Reproduce the lines below verbatim, starting at the line that contains "The width and height of the screenshot is (810, 434)." and ending at the line that contains "click(179, 279)".

====================

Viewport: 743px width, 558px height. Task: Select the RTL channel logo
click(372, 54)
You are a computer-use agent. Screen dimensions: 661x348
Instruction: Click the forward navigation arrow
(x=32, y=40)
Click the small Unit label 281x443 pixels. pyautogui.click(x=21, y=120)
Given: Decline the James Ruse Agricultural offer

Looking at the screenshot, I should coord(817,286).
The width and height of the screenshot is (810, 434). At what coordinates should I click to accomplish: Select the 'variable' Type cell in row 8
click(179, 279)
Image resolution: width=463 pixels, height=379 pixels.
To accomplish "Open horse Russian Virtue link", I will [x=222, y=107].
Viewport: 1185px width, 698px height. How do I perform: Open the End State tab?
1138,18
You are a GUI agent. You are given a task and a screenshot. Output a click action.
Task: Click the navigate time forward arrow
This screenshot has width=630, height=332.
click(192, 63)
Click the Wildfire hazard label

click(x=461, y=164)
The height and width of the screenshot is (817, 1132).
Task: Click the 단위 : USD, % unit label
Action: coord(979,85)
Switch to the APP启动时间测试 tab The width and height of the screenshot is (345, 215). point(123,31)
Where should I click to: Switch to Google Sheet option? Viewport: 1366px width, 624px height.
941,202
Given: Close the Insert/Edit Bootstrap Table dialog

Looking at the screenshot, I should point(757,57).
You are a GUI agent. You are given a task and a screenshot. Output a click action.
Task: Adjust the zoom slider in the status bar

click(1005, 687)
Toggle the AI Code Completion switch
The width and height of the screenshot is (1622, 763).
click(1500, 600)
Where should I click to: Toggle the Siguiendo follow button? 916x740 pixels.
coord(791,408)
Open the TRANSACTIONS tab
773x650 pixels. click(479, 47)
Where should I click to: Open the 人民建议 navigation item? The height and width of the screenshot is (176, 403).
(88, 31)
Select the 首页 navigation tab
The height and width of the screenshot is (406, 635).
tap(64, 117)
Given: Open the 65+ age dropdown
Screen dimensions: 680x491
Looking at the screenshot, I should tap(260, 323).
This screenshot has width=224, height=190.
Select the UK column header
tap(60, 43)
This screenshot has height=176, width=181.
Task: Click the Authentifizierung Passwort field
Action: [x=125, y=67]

====================

### FULL RESPONSE
The width and height of the screenshot is (810, 434). At what coordinates should I click to accomplish: Select the 'variable' Type cell in row 8
click(179, 279)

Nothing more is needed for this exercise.